En février 2016, Beyoncé a dévoilé la chan­son Forma­tion, issue de son dernier album Lemo­nade. En même temps que le titre, la chan­teuse dévoi­lait le clip de ce dernier. L’en­ga­ge­ment poli­tique de cette chan­son, faisant clai­re­ment réfé­rence à la Nouvelle-Orléans ainsi qu’au mouve­ment mili­tant afro-améri­cain Black Lives Matter, a donné une dimen­sion plus profonde au travail de Beyoncé. Le succès a été immé­diat.

 

A plusieurs reprises dans la chan­son, la voix d’un homme se fait entendre. « What happe­­ned after New Orleans ? Bitch, I’m back. By popu­­lar demand », demande-t-elle dès les premières secondes. Il s’agit de la voix de Messy Mya, un célèbre youtu­beur de la Nouvelle-Orléans, assas­siné en 2010 à l’âge de 22 ans. Le jeune homme, rappeur et comé­dien, était célèbre pour ses vidéos qui dénonçaient la violence et l’op­pres­sion de sa ville.

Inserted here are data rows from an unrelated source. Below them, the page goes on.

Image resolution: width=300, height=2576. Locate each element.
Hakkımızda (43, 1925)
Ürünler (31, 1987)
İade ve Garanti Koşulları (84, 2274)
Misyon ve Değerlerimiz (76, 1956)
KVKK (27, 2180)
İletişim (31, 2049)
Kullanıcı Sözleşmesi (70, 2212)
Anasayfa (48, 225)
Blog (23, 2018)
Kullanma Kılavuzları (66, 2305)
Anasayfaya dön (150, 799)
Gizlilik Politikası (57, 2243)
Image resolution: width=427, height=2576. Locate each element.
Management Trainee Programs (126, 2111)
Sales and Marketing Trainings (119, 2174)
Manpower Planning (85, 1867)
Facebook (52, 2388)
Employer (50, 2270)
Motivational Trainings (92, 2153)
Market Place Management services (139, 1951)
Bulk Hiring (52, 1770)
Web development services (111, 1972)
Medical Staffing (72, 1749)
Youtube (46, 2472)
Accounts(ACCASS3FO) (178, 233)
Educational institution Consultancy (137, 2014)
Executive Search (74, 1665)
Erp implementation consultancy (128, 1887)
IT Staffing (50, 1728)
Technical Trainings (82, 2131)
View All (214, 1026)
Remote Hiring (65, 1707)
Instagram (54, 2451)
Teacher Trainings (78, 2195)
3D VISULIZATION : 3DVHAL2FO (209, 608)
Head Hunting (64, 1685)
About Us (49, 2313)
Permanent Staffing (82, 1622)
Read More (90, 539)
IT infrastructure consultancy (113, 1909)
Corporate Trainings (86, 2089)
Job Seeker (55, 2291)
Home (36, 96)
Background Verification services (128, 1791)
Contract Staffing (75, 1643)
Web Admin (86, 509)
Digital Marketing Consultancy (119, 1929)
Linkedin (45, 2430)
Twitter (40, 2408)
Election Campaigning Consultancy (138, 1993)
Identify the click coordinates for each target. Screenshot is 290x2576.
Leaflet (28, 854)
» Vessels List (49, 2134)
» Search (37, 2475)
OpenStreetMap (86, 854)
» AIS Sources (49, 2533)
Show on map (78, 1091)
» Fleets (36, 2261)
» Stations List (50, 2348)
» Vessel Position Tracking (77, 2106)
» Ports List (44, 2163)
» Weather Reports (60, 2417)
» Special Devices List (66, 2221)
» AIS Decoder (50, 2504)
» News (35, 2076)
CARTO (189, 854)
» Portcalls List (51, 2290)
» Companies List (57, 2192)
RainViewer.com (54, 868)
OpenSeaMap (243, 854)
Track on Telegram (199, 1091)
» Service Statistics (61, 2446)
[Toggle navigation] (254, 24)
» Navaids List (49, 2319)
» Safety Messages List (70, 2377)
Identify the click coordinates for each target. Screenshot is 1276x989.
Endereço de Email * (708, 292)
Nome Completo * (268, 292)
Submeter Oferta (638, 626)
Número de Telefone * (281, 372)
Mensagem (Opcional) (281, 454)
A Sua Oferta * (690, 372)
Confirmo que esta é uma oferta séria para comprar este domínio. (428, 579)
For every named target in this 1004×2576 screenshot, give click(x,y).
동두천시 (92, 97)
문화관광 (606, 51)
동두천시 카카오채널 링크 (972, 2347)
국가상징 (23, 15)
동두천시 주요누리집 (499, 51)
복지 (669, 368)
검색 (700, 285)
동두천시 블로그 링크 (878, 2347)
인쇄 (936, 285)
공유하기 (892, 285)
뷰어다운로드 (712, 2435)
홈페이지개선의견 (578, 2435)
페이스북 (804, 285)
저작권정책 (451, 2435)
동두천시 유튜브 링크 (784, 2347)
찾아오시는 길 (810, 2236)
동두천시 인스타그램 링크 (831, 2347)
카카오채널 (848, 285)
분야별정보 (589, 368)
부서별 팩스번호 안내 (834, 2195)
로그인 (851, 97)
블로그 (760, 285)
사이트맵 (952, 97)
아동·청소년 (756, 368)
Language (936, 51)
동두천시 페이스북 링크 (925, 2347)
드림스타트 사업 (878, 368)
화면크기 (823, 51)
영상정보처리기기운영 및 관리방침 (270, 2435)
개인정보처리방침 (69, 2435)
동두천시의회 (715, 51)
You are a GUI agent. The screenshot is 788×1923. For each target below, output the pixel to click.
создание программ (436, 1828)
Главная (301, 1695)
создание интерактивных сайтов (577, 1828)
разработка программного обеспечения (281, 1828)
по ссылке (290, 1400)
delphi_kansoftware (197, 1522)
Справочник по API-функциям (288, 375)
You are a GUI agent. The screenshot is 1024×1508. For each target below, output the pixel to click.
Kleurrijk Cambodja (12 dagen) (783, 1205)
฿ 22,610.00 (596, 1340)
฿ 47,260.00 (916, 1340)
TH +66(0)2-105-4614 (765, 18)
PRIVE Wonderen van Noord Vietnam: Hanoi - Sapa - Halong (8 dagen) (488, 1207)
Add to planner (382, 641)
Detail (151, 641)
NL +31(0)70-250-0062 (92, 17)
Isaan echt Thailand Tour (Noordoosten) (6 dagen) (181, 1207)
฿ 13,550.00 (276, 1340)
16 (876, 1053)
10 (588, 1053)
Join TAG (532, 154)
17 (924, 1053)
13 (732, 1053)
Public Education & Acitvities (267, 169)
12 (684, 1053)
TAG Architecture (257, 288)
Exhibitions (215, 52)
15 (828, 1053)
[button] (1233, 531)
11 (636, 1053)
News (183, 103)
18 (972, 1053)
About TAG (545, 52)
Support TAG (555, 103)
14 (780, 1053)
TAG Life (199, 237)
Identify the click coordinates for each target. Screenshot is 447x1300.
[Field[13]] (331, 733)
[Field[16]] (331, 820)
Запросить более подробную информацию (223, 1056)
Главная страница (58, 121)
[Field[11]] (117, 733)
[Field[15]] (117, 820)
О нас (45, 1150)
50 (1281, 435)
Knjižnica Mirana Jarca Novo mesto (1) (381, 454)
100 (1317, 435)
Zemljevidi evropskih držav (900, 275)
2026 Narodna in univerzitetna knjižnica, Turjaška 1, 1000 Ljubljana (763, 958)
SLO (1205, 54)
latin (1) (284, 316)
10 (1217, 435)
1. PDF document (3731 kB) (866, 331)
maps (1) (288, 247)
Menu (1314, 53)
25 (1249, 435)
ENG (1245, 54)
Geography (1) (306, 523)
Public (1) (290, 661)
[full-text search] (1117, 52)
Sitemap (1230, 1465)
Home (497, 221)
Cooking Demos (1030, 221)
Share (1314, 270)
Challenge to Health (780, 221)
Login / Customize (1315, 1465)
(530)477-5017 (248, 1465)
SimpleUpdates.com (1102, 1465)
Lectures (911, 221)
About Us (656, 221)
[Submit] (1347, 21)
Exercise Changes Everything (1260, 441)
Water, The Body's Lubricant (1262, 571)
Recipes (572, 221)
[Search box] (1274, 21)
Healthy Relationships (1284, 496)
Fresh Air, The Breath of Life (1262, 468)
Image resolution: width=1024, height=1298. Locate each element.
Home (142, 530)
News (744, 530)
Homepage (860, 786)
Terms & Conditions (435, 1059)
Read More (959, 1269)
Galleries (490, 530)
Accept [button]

Selon NBC News, la soeur de Messy Mya a accusé Beyoncé de non-respect des droits d’au­teur en ayant utilisé la voix de son frère sans mention­ner son nom dans les crédits et sans rému­né­rer ses ayants droits.

 

Certains ont trouvé que Beyoncé avait juste­ment fait honneur à Messy Mya et à son combat en samplant sa voix dans Forma­tion. La soeur de ce dernier pense que « ce n’est pas une façon de rendre hommage à quelqu’un » et a ainsi porté plainte contre Beyoncé en deman­dant 20 millions de dollars soit 18,7 millions d’eu­ros. Ce sera à la justice de tran­cher.